Start by getting all the terms on one side of the inequality. You can do that by adding $3$ to both sides

$- {x}^{2} + 2 x + 3 > - \textcolor{red}{\cancel{\textcolor{b l a c k}{3}}} + \textcolor{red}{\cancel{\textcolor{b l a c k}{3}}}$

$- {x}^{2} + 2 x + 3 > 0$

Next, make the quadratic equal to zero in order to find its roots. This will help you factor it. Use the quadratic formula to calculate ${x}_{1 , 2}$.

$- {x}^{2} + 2 x + 3 = 0$

${x}_{1 , 2} = \frac{- 2 \pm \sqrt{{2}^{2} - 4 \cdot \left(- 1\right) \cdot \left(3\right)}}{2 \cdot \left(- 1\right)}$

${x}_{1 , 2} = \frac{- 2 \pm \sqrt{16}}{\left(- 2\right)}$

${x}_{1 , 2} = \frac{- 2 \pm 4}{\left(- 2\right)} = \left\{\begin{matrix}{x}_{1} = \frac{- 2 - 4}{\left(- 2\right)} = 3 \\ {x}_{2} = \frac{- 2 + 4}{\left(- 2\right)} = - 1\end{matrix}\right.$

This means that you can rewrite the quadratic as

$- \left(x - 3\right) \left(x + 1\right) = 0$

Your inequality will be equivalent to

$- \left(x - 3\right) \left(x + 1\right) > 0$

In order for this inequality to be true, you need one of the two terms to be positive and the other negative, or vice versa.

Your first two conditions will be

$x - 3 > 0 \implies x > 3$

and

$x + 1 < 0 \implies x < - 1$

Since you can't have values of $x$ that are both greater than $3$ and smaller than $\left(- 1\right)$, this possibility is eliminated.

The other conditions wll be

$x - 3 < 0 \implies x < 3$

and

$x + 1 > 0 \implies x > - 1$

This time, these two intervals will produce a valid solution set.

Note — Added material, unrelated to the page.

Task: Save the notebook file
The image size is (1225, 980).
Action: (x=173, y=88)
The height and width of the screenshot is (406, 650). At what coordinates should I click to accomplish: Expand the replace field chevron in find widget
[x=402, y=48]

For any value of $x$ that is greater than $\left(- 1\right)$ and smaller than $3$, this product

$\left(x - 3\right) \cdot \left(x + 1\right) < 0$

which means that

$- \left(x - 3\right) \left(x + 1\right) > 0$

The solution set for this inequality will thus be $x \in \left(- 1 , 3\right)$.